▸ Exercise directions
Set out everything from the line containing "How do I perform: Click" down to the end of the listing as a JSON list of strings, one string per line, skipping blank lines. Leave the pictures out of your answer.

____

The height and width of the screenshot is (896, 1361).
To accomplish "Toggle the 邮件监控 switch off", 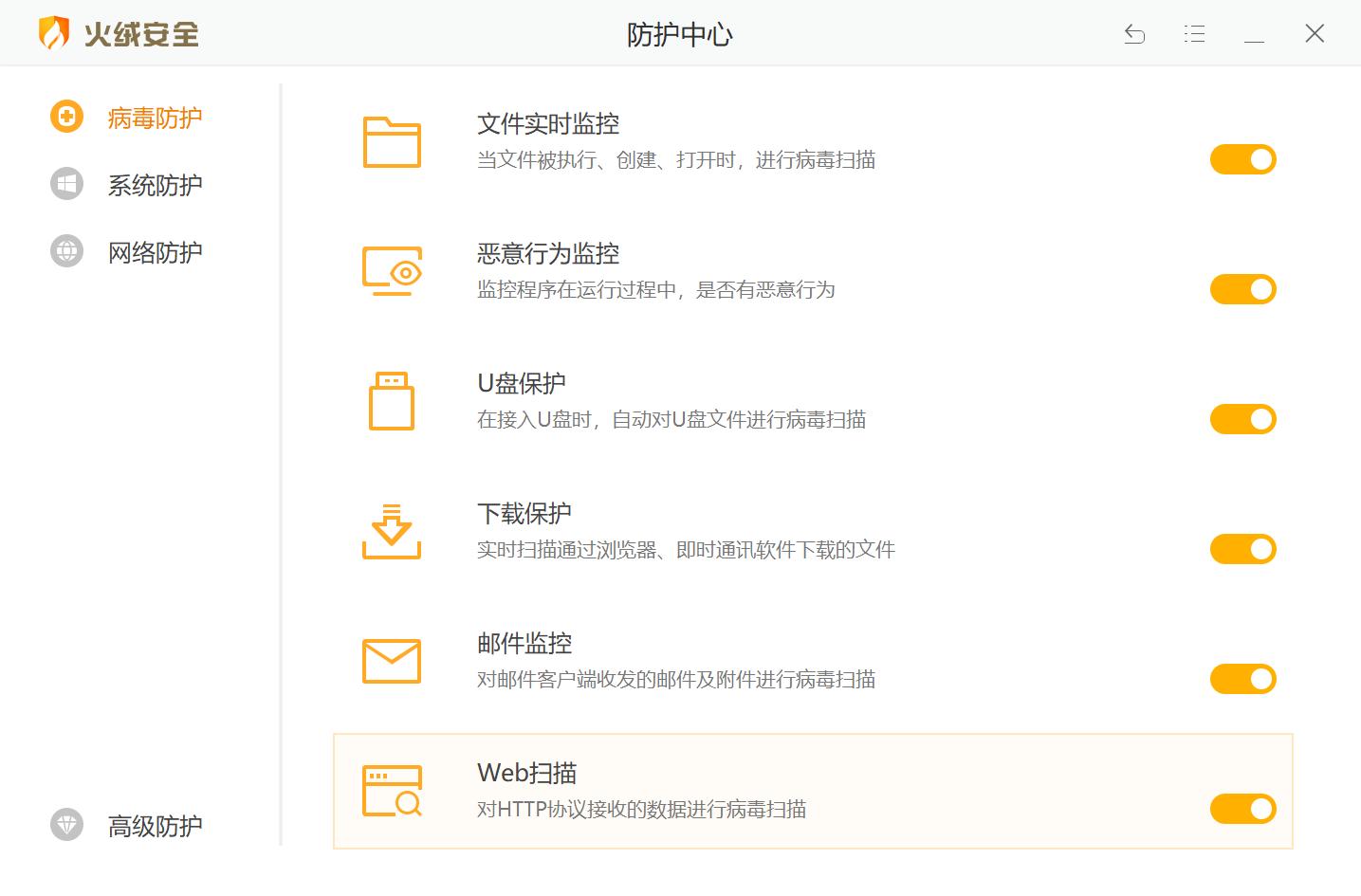I will (x=1242, y=678).
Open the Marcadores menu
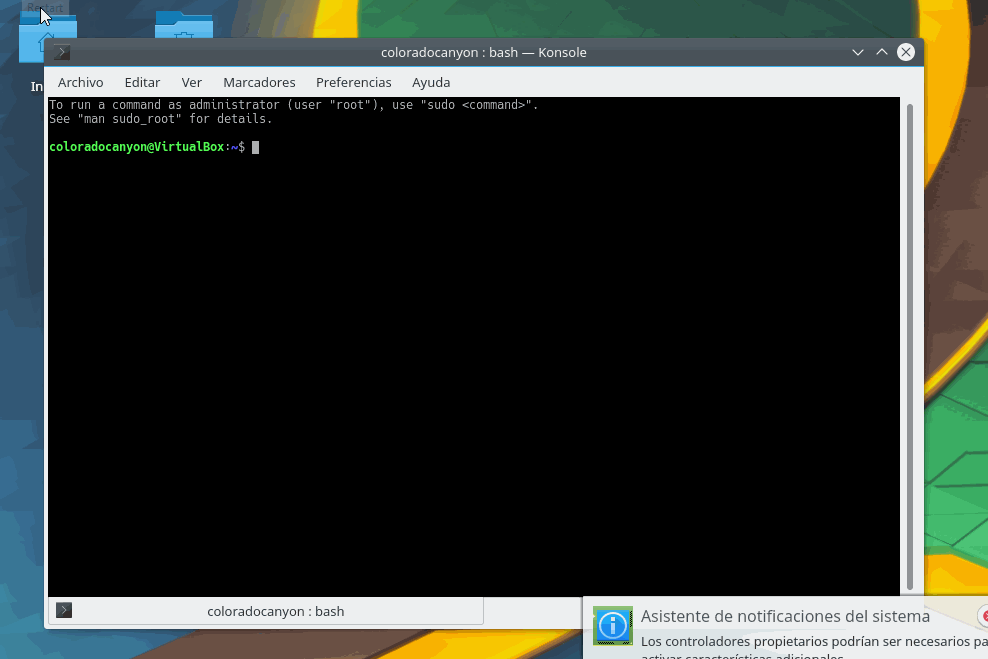 point(259,82)
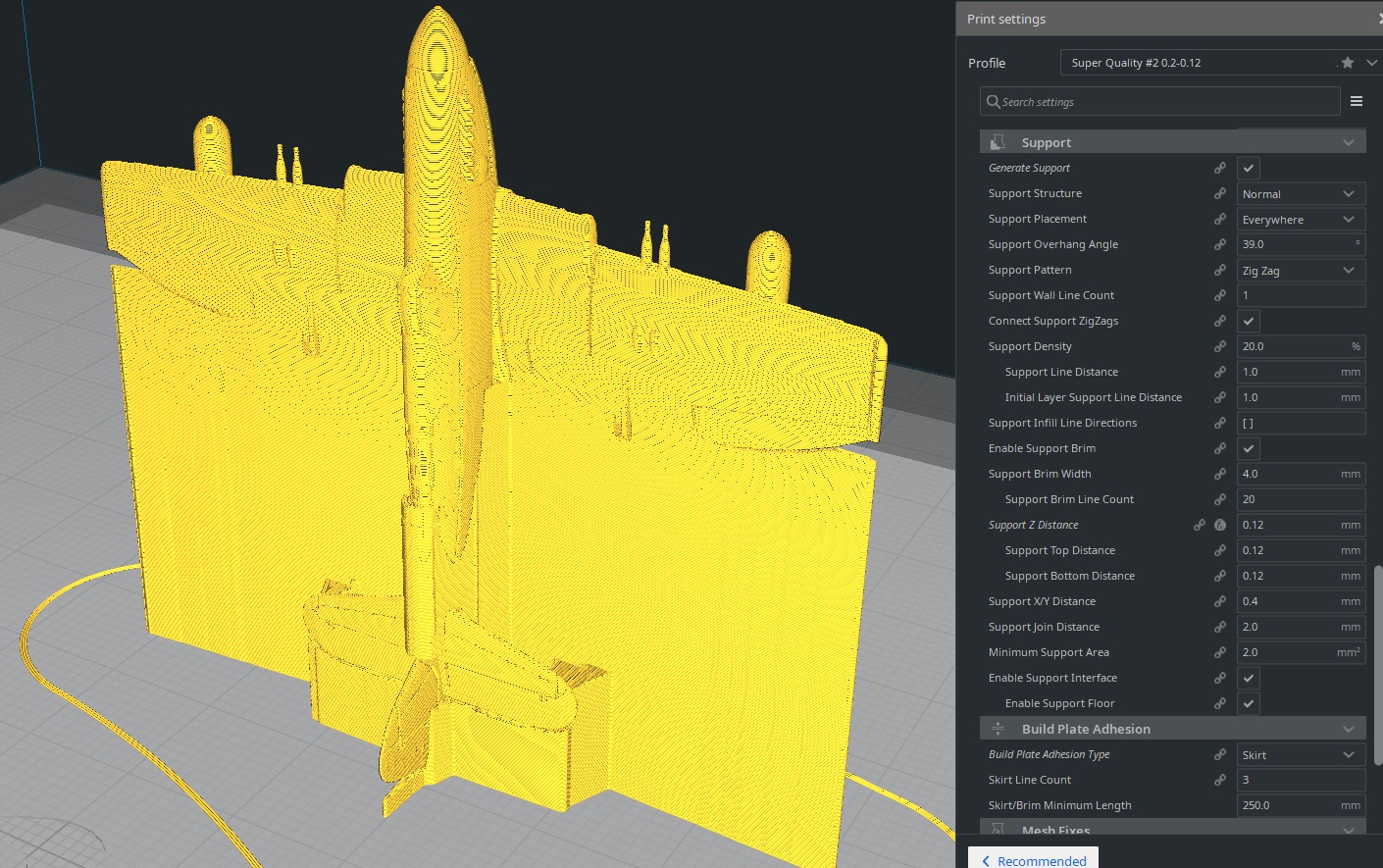Click the Mesh Fixes category icon
This screenshot has width=1383, height=868.
[998, 830]
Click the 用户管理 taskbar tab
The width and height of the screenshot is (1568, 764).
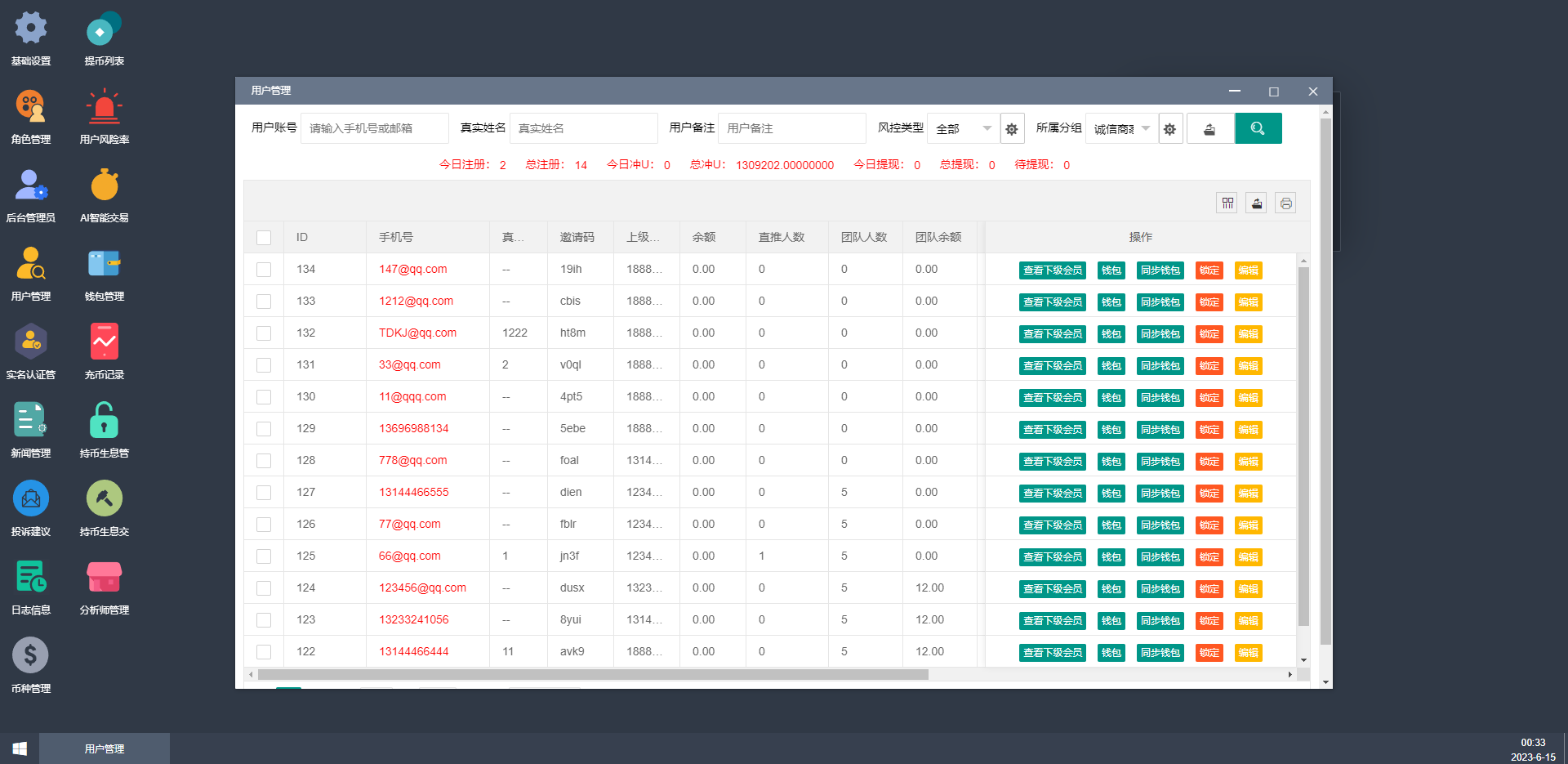click(105, 748)
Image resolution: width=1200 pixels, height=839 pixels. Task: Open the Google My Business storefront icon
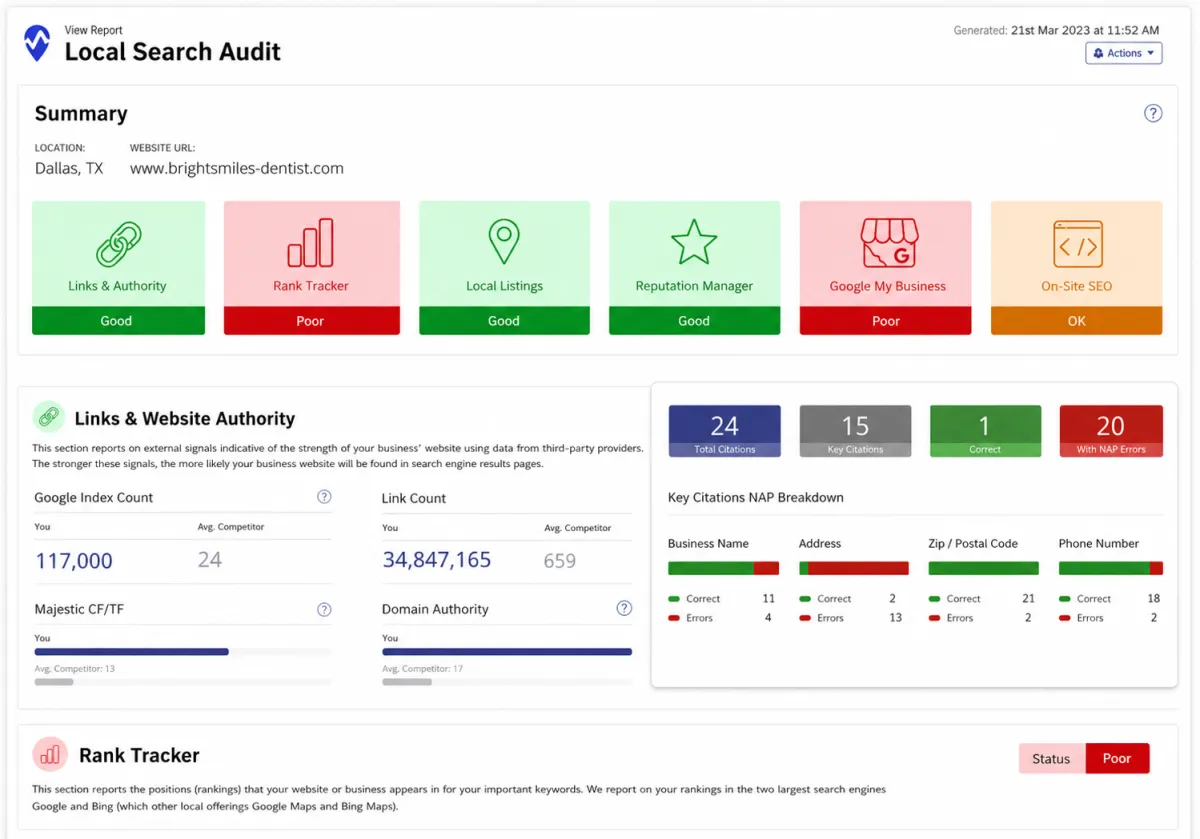click(x=889, y=243)
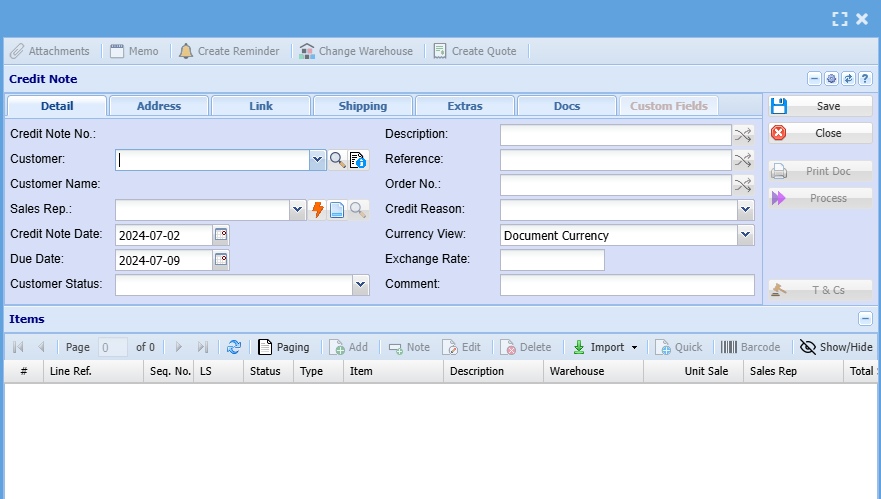Click into the Comment input field
The width and height of the screenshot is (881, 499).
point(627,285)
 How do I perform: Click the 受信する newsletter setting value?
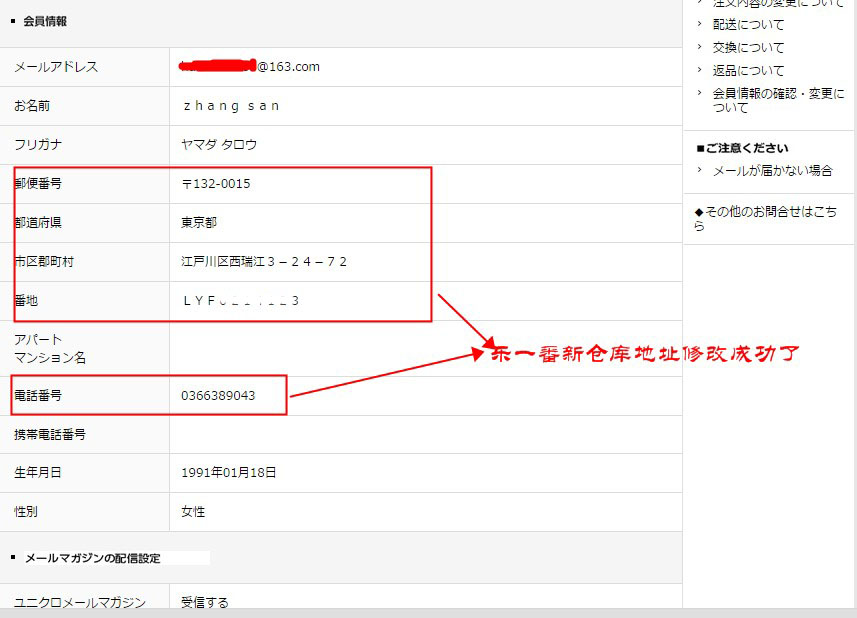[205, 602]
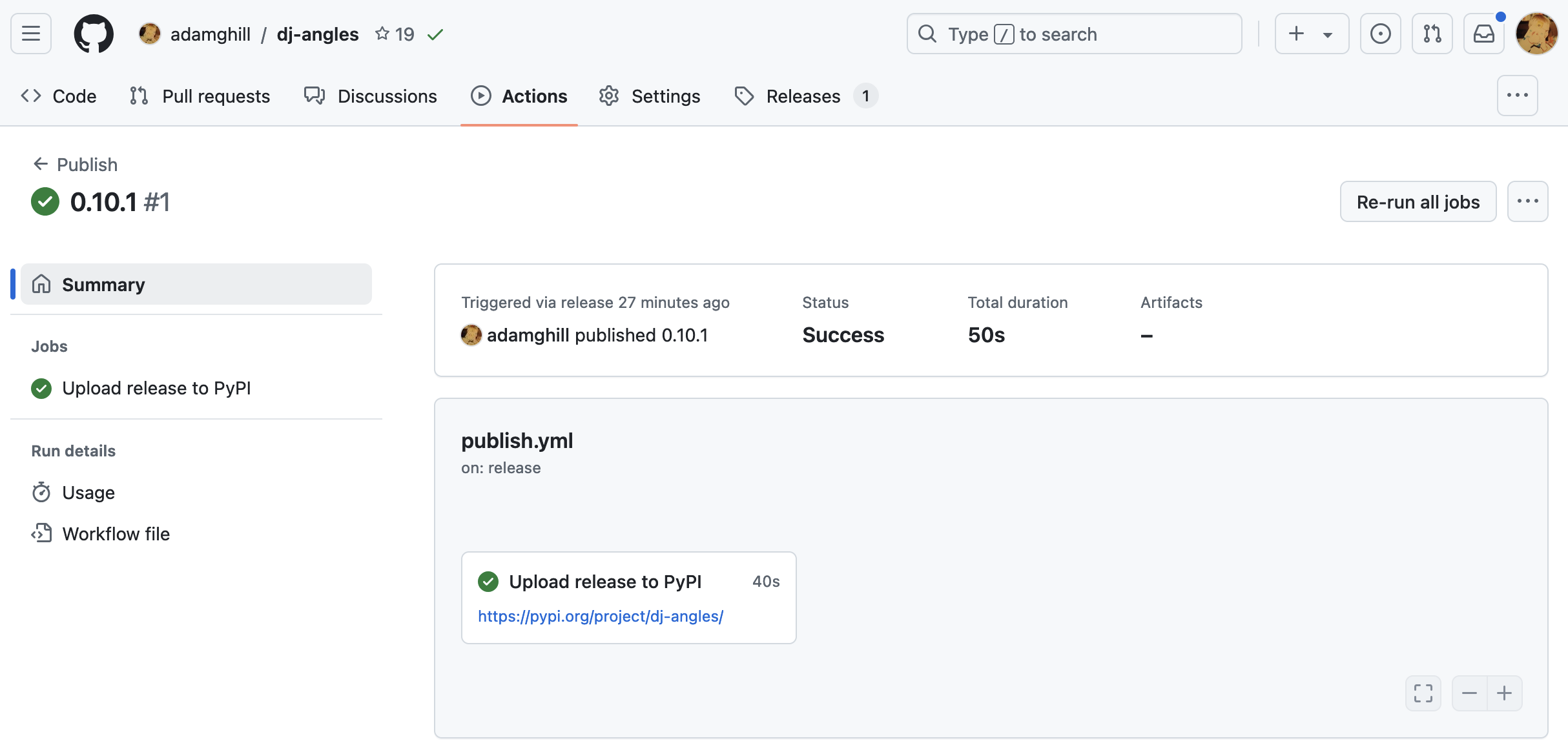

____

▸ Written response
[
  " How do I perform: Click the 受信する newsletter setting value?",
  "[205, 602]"
]